Exercício proposto:
No trecho sobre a cerimônia com Tom Zé, em que fila do auditório ele se senta antes de ser chamado ao palco?

Trecho:
****************

Nas caixas de som, suas canções iam preparando o público. Entre estudantes, funcionários da Universidade e admiradores, estavam lá também amigos músicos e professores: Luiz Tatit e José Miguel Wisnik, docentes da Faculdade de Filosofia, Letras e Ciências Humanas (FFLCH) da USP, e Tiganá Santana, Flávia Toni e Walter Garcia, professores do IEB. Quem não havia feito sua inscrição aguardava a liberação dos lugares vagos, aos poucos escasseando.

Antes do início da cerimônia, sou surpreendido pela presença do próprio Tom Zé, que se senta ao meu lado, na última fila do auditório, meio ao acaso, aguardando ser chamado. Já havíamos nos conhecido meia hora antes, na exclusiva feita nos bastidores (leia o texto abaixo). Isso explicava a familiaridade. Comento que estou olhando as capas dos álbuns lá na projeção, tentando organizá-las cronologicamente. Ele passeia a vista pelo mosaico e procura o trabalho mais recente, Língua Brasileira. Seu interesse é pelo novo: Tom Zé nunca teve os olhos voltados para o passado.

Quando chega a hora, ele sobe ao palco aos versos de Quando Eu Era Sem NinguémQuando eu era sem ninguém/ e não tinha amor nenhum/ o meu coração batia, ô maninha/ tum, tum, tum.” A canção é levada por um público meio desajeitado mas animado, que recebeu uma pequena cola com a letra e quer demonstrar o carinho pelo ídolo. Seguem-se os aplausos e as ovações, esses sim mais confiantes e entusiasmados.

****************

Dados fornecidos:
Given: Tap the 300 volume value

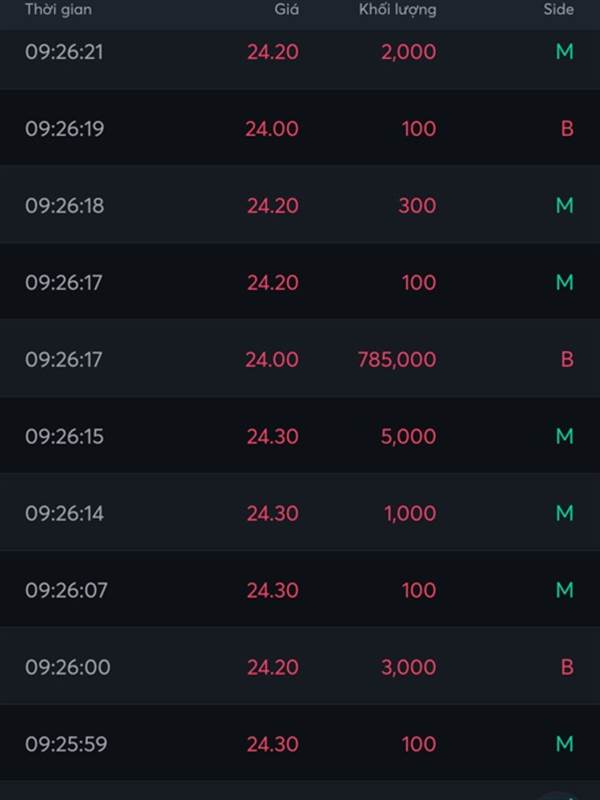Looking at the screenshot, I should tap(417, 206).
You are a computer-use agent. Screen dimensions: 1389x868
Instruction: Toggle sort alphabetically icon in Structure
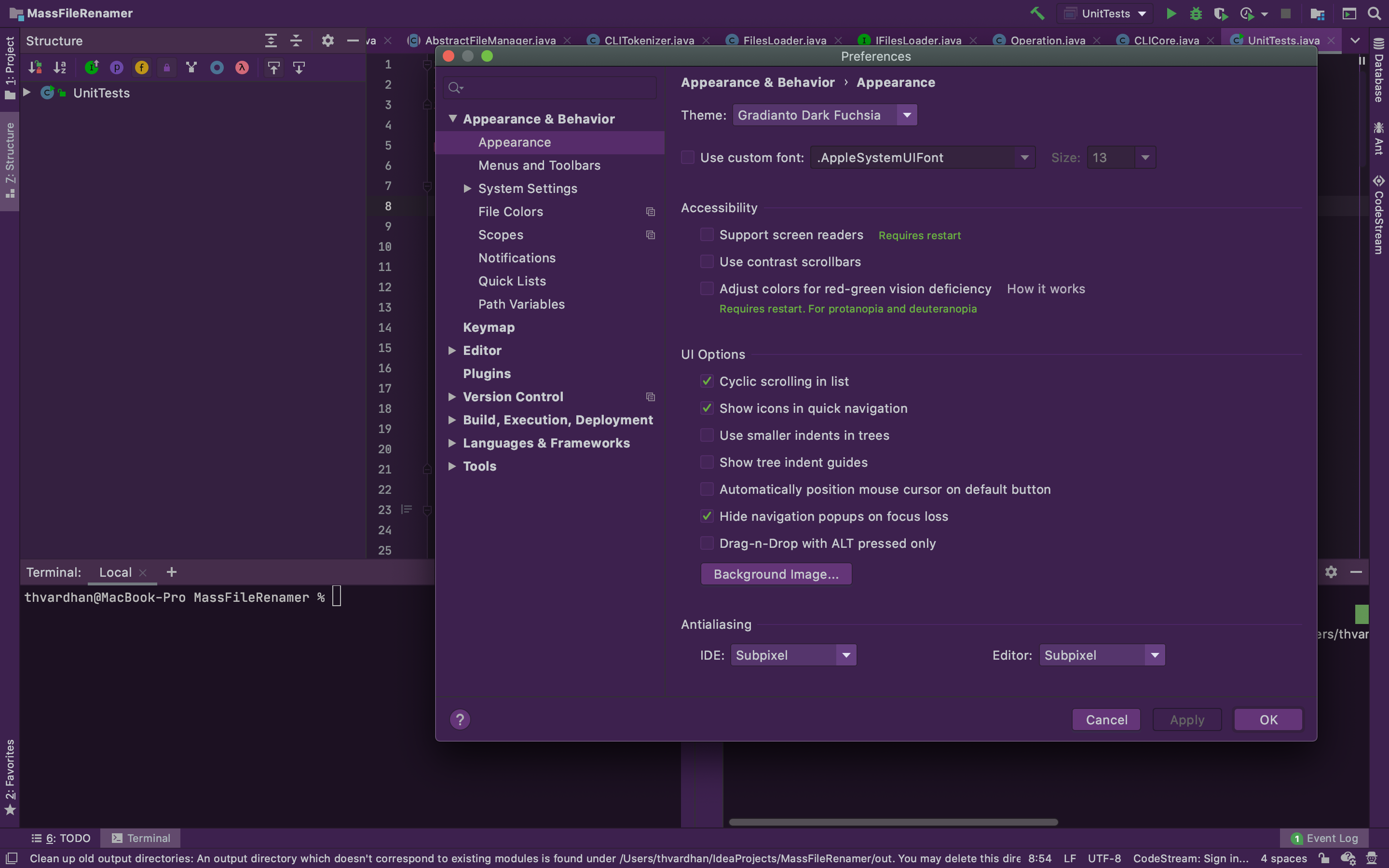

****************

Resultado da tarefa:
Na última fila do auditório.